Activities |
1 - Answer these questions using the post on swap space:
(a) Which Zaurus model does it mention, and how much RAM does that model have?
(b) Which program did scotty1024 use in the debian chroot on the iliad?
(c) What is the post's overall verdict on the approach it discusses?
2 - According to the post on swap space, why are CF and SD cards poorly suited to swap partitions?
3 - Continue the post on swap space after its final sentence.

Reading passage |
========================================

But the problem is that in those machines you have:
1) lots of swapspace
2) storage not limited by a number of write cycles (CF and SD cards get broken after a lot of read-erase-write cycles; not important for normal filesystem use but very important for swap partitions).
So, although doable, not recommended.
That said, I have compiled in the past small programs in the debian chroot in the zaurus without enabling swap (the Zaurus SL-5500 also has 64MB of RAM), and I recall that scotty1024 did test a debian chroot in the iliad and it worked well (he even used emacs in there).

========================================

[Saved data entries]

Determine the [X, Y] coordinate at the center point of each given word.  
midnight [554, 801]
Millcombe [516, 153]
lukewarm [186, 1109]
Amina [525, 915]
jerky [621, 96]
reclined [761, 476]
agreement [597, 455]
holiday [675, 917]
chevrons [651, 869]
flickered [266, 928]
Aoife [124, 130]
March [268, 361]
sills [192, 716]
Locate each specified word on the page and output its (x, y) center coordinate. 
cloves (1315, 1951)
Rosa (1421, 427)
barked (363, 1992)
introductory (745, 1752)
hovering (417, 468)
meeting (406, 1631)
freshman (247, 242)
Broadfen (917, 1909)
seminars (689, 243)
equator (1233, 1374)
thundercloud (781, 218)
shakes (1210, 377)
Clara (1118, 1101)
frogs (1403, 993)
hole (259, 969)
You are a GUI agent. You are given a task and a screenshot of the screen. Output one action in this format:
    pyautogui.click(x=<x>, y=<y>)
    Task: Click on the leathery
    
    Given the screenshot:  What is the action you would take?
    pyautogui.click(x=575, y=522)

========================================

Results by task |
1 -
(a) The Zaurus SL-5500, with 64MB of RAM.
(b) Emacs.
(c) It is doable but not recommended.

2 - CF and SD cards break after many read-erase-write cycles. This matters little for normal filesystem use, but it matters a great deal for swap partitions.

3 -
The main problem you would have is to compile a gcc with softfloat for the iliad (debian arm uses "hardware FP", and debian armel uses EABI, both of them not compatible with the iliad binaries). You can try to rip apart the one of pdaXrom 1.1.0beta1 as it should be compatible, but no idea if the libc there is newer than in the iliad or not; they are both named libc-2.3.3 but the iliad one if from CVS prior to 2.3.3 release... internally is 2.3.2.
Personally I think that it doesn't worth the effort; in case that you have to compile things in the iliad its quicker the setup a debian chroot, and compile and execute things from there.
P.D.: There could be othe possiblities; one of the is to compile the gcc yourself in the PC using OpenEmbedded's bitbake.